• [WHAT YOU SHOULD DO]: Only lines holding "Open" are wanted; copy each of them from the records below.

• [SUPPLIED MATERIAL]:
========================================

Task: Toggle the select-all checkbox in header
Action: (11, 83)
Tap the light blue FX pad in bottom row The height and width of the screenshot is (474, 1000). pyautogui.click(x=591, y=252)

========================================

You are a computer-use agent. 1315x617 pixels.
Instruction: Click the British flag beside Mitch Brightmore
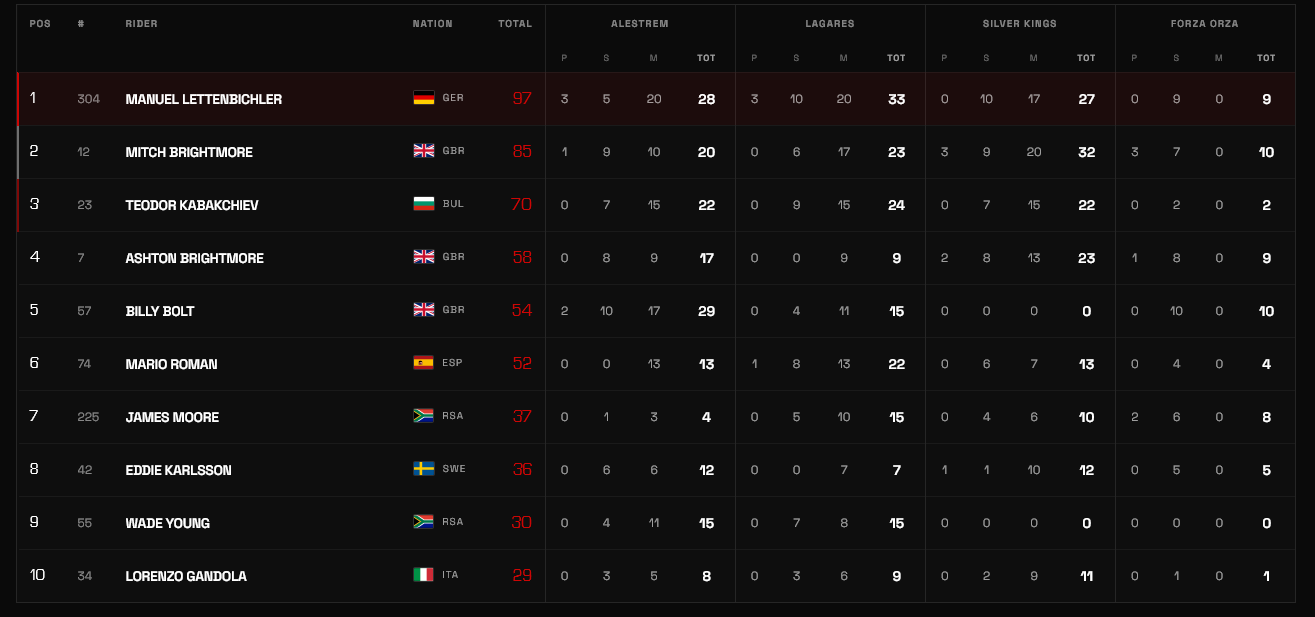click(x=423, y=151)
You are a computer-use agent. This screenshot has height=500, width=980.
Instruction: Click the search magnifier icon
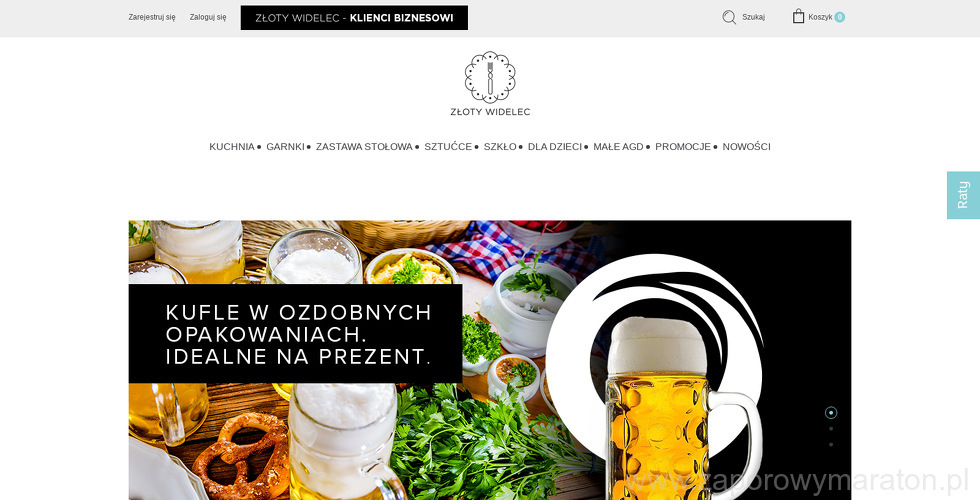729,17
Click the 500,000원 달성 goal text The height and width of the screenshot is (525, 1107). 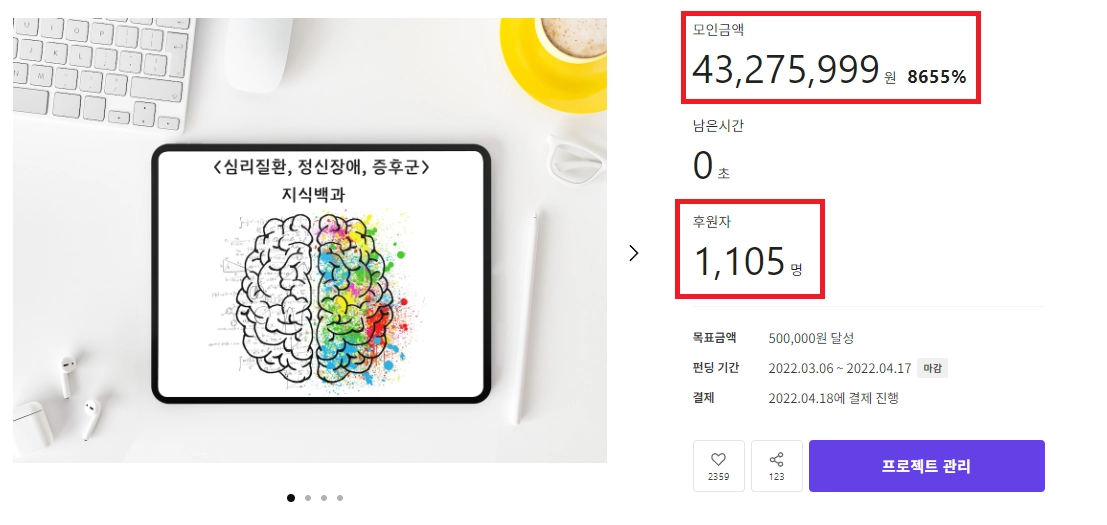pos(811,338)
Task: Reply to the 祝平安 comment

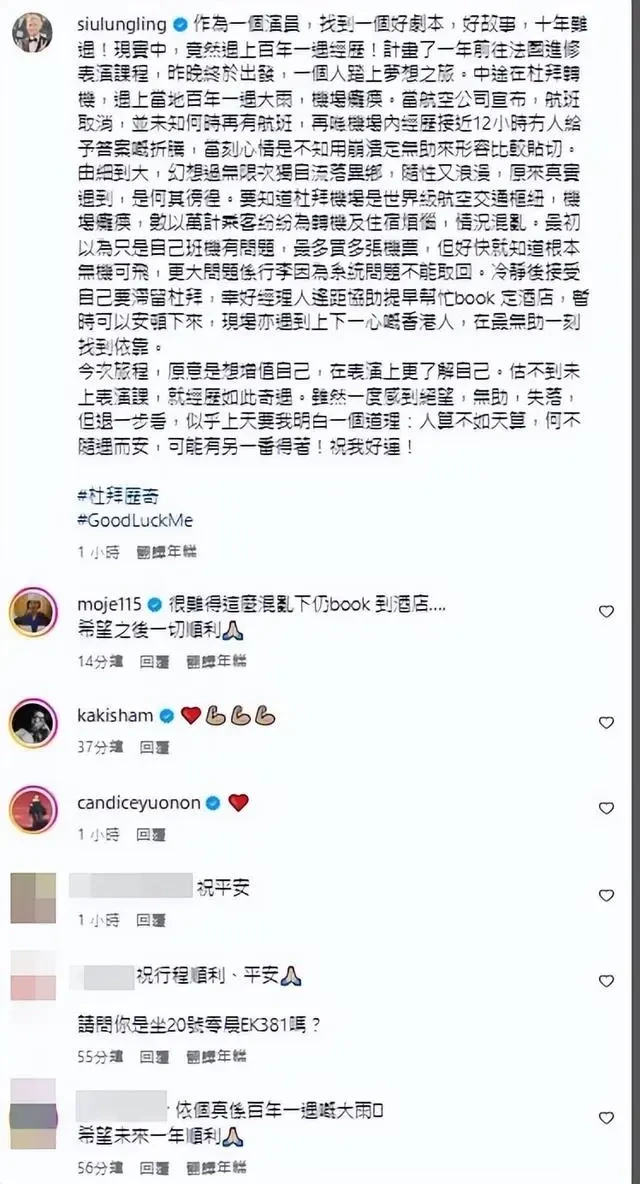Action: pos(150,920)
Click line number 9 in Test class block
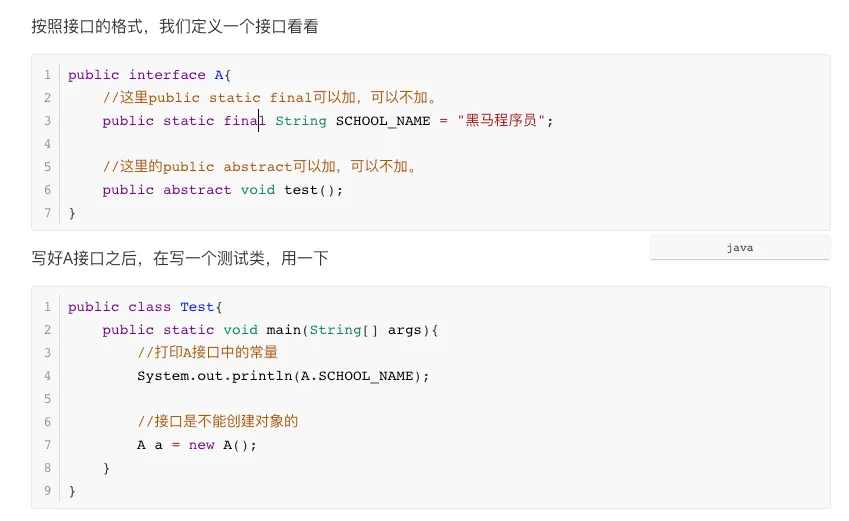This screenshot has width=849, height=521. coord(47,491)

========================================

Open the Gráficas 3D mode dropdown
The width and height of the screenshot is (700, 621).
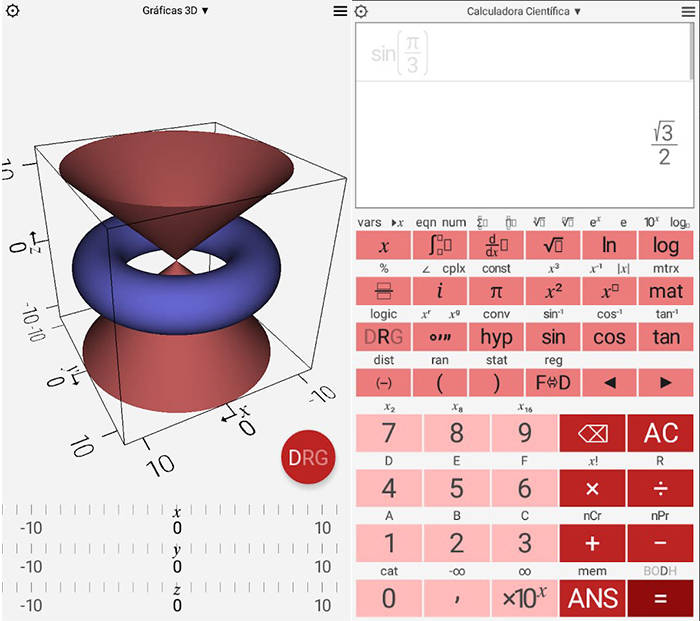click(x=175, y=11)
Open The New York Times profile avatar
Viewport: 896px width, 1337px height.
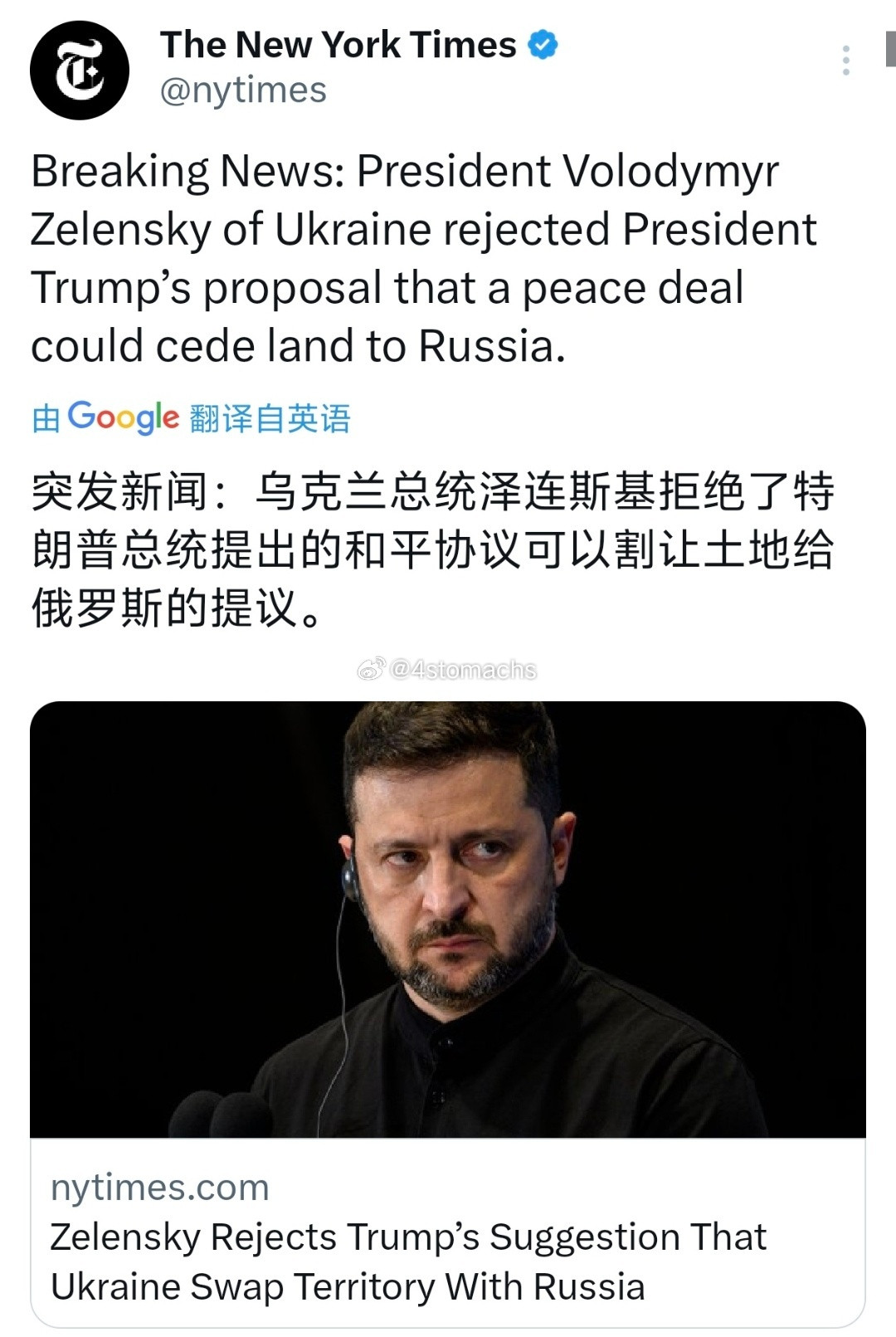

========================================

• [SOLUTION TO THE EXERCISE]:
Open the Gráficas 3D mode dropdown
Open The New York Times profile avatar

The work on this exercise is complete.